[EXERCISE 1]: Report every line of the listing below that contains the string "Contact", copying each such line in full.

======== EXCERPTED TEXT ========

Re: [HOT] [Hot-francophone] Tasking ManagerS (Was: {Re: Map4Haiti} + { Project over Grand'Anse})

2016-10-25 Thread mohamet lamine Ndiaye
Je peux juste que vous me dites si on est sur hot francophone ou pas.
S'il vous plait parler en francais ou bien traduisez pour la majorite des
personnes de cette liste on est pas oblige d'avoir recourt à Google
translate puisqu'on est pas sur une liste anglaise
Merci à vous

Le 24 oct. 2016 5:35 PM, "Cristiano Giovando" 
a écrit :

> Hi Severin,
>
> Thanks for your comment. The goal with project #2252 is indeed to map
> all pre-event information, that is why I put the note to NOT map any
> completely destroyed or uncertain feature/geometry.
>
> The destruction shown in that image is unfortunately very graphic, but
> the fact that many trees have now collapsed, it allows to see features
> like roads and streams that were previously hidden by vegetation.
>
> I have been looking for recent (2015-2016) pre-event imagery that
> covers those areas (as that would be easier for baseline mapping) but
> unfortunately haven't found any that is better registered and more
> recent than Vintage/Bing (which in some areas is 2 to 4 years old).
>
> I also set the requirement for advanced image interpretation skills
> and provided some visual examples in the project instructions tab. Let
> me know if you guys see anything wrong in that approach and examples
> or if you think it may be too challenging for volunteers (even more
> experienced) to trace that imagery.
>
> Also, I mentioned that HOT will not be doing any damage assessment (in
> terms of grading or mapping damage), so since ProjetEOF is already
> engaged in that task through the UAV imagery, I thought you may want
> to consider this imagery as well - and that's why I offered the TMS
> endpoint.

========

[EXERCISE 2]: Reproduce the stretch of the mailing-list message from "Le 24 oct. 2016" through "or uncertain feature/geometry.", substituting "pre-disaster" for each occurrence of "pre-event".

======== RECORD EXCERPTS ========

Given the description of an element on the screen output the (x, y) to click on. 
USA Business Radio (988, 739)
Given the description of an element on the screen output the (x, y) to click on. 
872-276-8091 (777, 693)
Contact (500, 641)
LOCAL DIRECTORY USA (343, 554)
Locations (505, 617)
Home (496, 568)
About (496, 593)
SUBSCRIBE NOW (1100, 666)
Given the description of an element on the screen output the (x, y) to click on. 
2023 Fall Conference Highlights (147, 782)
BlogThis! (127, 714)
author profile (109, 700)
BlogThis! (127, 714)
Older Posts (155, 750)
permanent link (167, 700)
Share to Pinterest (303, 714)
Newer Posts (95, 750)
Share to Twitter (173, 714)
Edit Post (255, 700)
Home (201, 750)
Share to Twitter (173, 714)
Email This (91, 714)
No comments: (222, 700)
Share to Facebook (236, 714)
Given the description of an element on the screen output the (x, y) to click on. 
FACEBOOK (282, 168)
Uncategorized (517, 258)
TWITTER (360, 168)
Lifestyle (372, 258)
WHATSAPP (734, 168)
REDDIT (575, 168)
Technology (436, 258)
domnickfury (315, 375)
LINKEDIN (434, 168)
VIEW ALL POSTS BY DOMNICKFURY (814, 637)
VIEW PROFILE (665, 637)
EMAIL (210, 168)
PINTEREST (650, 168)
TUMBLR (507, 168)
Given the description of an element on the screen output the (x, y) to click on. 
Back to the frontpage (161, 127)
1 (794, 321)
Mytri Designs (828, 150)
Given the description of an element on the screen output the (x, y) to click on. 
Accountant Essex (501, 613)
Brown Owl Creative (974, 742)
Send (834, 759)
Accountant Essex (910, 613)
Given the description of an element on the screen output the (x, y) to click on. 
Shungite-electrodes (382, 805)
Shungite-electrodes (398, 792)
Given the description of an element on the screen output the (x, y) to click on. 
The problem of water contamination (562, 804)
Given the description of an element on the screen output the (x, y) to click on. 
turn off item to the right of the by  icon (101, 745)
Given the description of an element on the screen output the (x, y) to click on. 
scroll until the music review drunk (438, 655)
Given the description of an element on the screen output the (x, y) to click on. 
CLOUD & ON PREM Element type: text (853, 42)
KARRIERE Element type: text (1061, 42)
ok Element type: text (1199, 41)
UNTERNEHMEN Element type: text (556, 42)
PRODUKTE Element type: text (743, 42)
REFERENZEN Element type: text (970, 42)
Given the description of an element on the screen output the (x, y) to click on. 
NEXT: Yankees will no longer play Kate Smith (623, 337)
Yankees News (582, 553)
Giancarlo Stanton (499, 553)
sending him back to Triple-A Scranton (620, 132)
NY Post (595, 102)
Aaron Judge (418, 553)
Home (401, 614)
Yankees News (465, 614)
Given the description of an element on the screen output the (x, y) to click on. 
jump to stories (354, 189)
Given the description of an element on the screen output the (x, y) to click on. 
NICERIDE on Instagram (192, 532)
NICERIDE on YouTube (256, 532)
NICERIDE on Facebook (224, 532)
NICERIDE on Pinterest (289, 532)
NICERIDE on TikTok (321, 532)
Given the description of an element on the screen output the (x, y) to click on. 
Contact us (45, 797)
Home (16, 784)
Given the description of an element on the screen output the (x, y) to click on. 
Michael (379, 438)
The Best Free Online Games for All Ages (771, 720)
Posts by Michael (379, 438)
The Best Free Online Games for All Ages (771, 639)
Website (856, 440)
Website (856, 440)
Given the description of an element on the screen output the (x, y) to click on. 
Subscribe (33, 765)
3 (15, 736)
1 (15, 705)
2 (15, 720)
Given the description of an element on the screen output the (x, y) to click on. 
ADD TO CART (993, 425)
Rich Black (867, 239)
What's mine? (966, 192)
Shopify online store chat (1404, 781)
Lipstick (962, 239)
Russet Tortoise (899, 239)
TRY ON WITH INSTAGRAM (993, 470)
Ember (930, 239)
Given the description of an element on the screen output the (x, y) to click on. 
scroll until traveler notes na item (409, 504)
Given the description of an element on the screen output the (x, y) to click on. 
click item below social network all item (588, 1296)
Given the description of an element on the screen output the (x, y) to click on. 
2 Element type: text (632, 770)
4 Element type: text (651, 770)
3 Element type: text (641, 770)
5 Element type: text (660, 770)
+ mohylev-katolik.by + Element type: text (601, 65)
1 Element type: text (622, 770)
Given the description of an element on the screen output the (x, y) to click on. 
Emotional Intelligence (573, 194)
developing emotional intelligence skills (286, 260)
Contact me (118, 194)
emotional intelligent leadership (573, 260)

========

[CORRECT RESULT 1]:
Contact (500, 641)
Contact us (45, 797)
Contact me (118, 194)

[CORRECT RESULT 2]:
Le 24 oct. 2016 5:35 PM, "Cristiano Giovando" 
a écrit :

> Hi Severin,
>
> Thanks for your comment. The goal with project #2252 is indeed to map
> all pre-disaster information, that is why I put the note to NOT map any
> completely destroyed or uncertain feature/geometry.